> Work item
Set down again each entry exactly as it reads, pictures excluded.

> Data

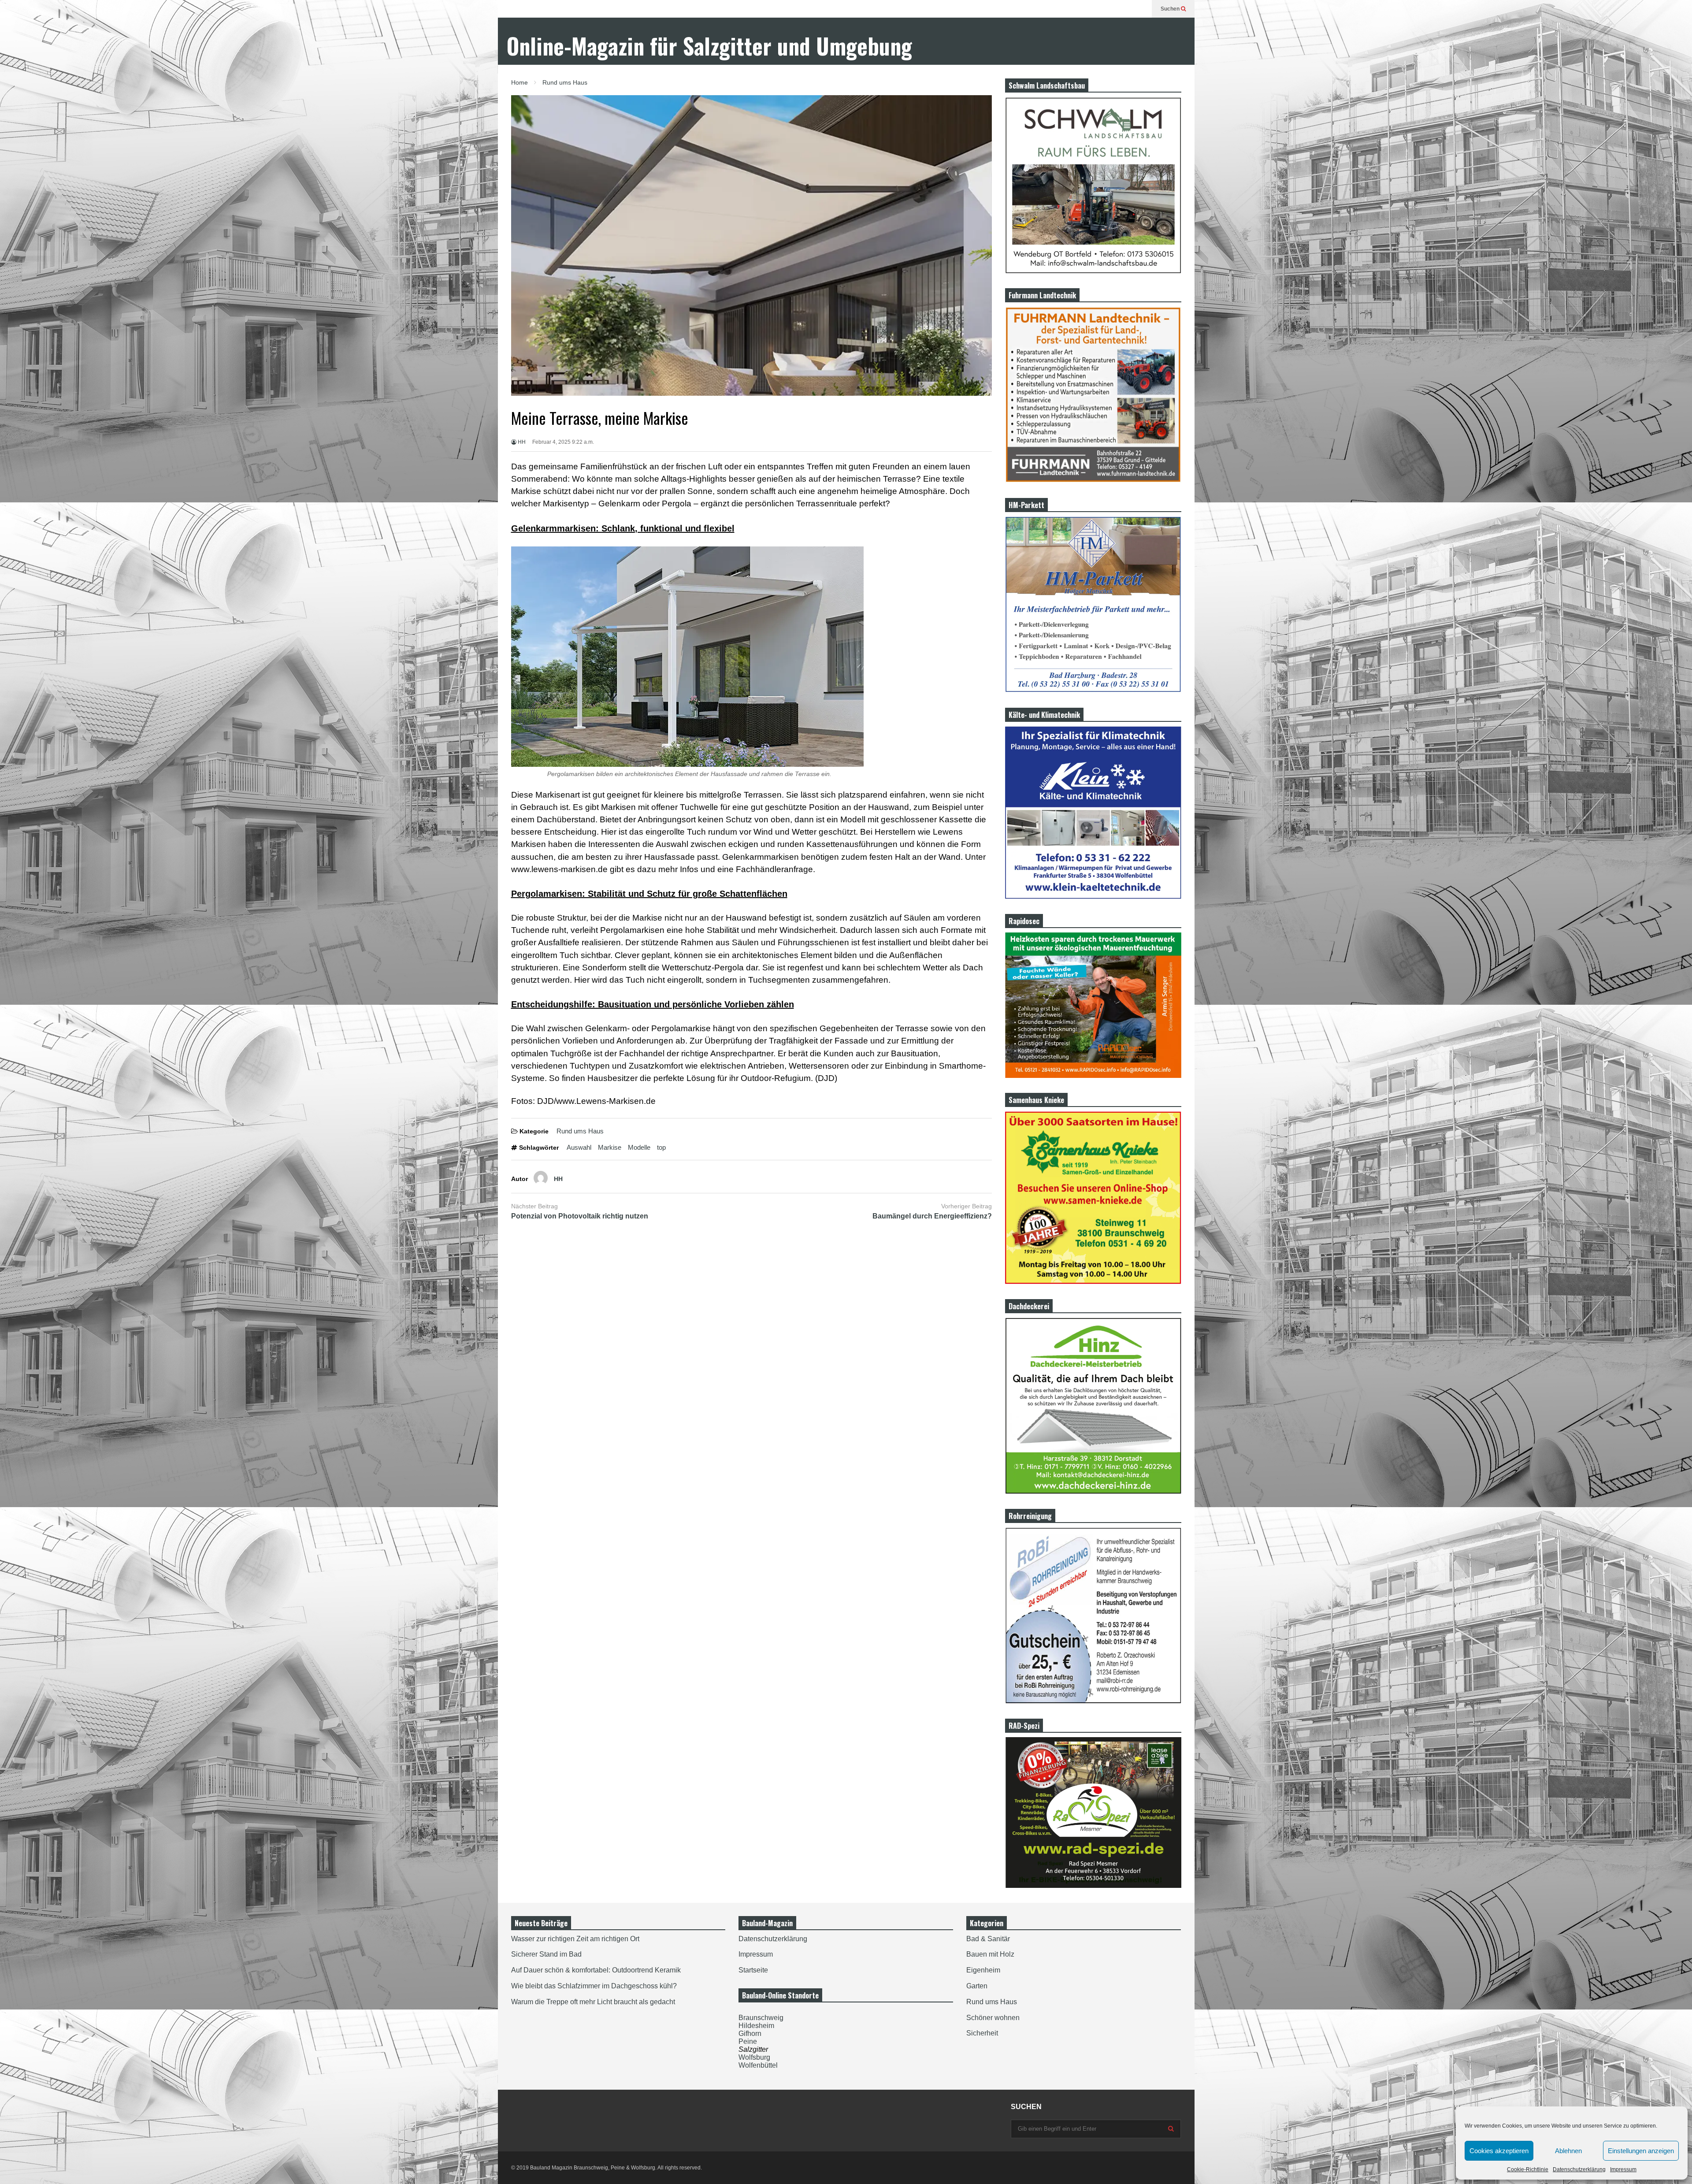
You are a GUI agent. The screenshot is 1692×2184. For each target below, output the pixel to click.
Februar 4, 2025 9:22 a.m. (563, 442)
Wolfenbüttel (758, 2065)
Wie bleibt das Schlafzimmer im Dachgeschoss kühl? (594, 1986)
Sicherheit (982, 2033)
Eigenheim (983, 1970)
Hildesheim (756, 2025)
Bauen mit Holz (990, 1954)
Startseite (753, 1970)
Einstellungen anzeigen (1641, 2150)
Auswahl (579, 1147)
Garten (976, 1986)
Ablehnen (1568, 2150)
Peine (747, 2041)
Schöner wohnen (993, 2017)
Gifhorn (749, 2033)
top (661, 1147)
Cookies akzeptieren (1499, 2150)
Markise (609, 1147)
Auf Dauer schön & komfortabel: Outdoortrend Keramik (596, 1970)
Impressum (1623, 2169)
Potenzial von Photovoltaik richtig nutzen (579, 1216)
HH (521, 442)
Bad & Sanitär (988, 1939)
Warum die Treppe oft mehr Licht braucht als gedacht (593, 2002)
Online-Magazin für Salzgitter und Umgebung (709, 45)
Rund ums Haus (580, 1131)
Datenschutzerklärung (1579, 2169)
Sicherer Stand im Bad (546, 1954)
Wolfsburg (754, 2057)
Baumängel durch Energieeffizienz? (932, 1216)
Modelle (639, 1147)
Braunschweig (760, 2017)
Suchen (1171, 9)
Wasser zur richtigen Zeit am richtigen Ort (575, 1939)
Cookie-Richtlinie (1527, 2169)
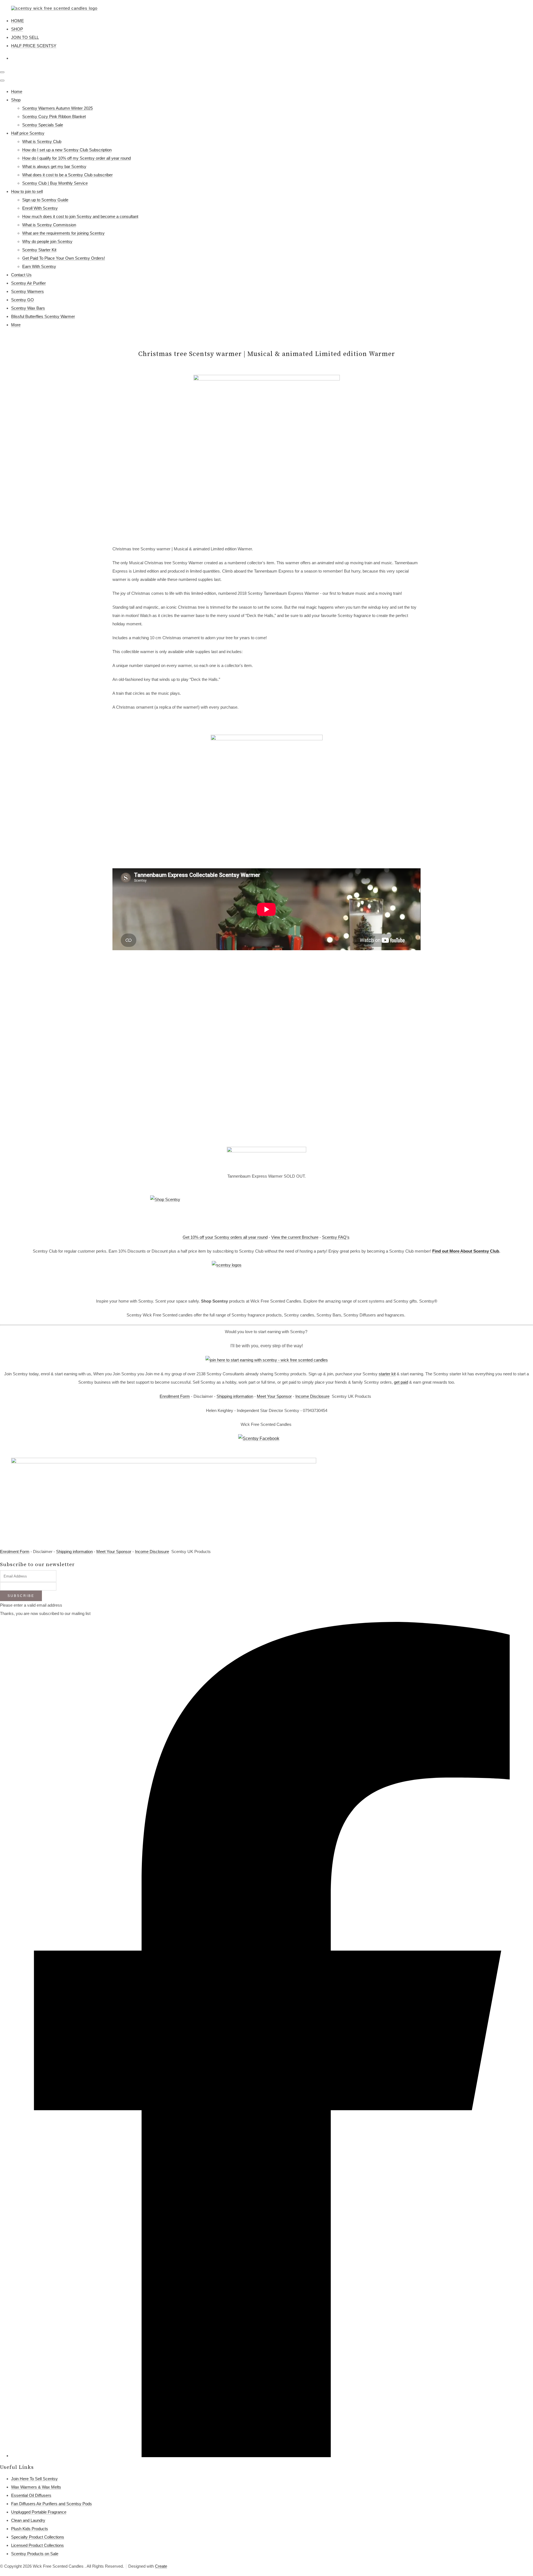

> The completed task
You are a GUI agent. The screenshot is 1692×2184. For each target below, output the pixel to click.
Februar 4, 2025 9:22 a.m. (563, 442)
Wolfenbüttel (758, 2065)
Wie bleibt das Schlafzimmer im Dachgeschoss kühl? (594, 1986)
Sicherheit (982, 2033)
Eigenheim (983, 1970)
Hildesheim (756, 2025)
Bauen mit Holz (990, 1954)
Startseite (753, 1970)
Einstellungen anzeigen (1641, 2150)
Auswahl (579, 1147)
Garten (976, 1986)
Ablehnen (1568, 2150)
Peine (747, 2041)
Schöner wohnen (993, 2017)
Gifhorn (749, 2033)
top (661, 1147)
Cookies akzeptieren (1499, 2150)
Markise (609, 1147)
Auf Dauer schön & komfortabel: Outdoortrend Keramik (596, 1970)
Impressum (1623, 2169)
Potenzial von Photovoltaik richtig nutzen (579, 1216)
HH (521, 442)
Bad & Sanitär (988, 1939)
Warum die Treppe oft mehr Licht braucht als gedacht (593, 2002)
Online-Magazin für Salzgitter und Umgebung (709, 45)
Rund ums Haus (580, 1131)
Datenschutzerklärung (1579, 2169)
Sicherer Stand im Bad (546, 1954)
Wolfsburg (754, 2057)
Baumängel durch Energieeffizienz? (932, 1216)
Modelle (639, 1147)
Braunschweig (760, 2017)
Suchen (1171, 9)
Wasser zur richtigen Zeit am richtigen Ort (575, 1939)
Cookie-Richtlinie (1527, 2169)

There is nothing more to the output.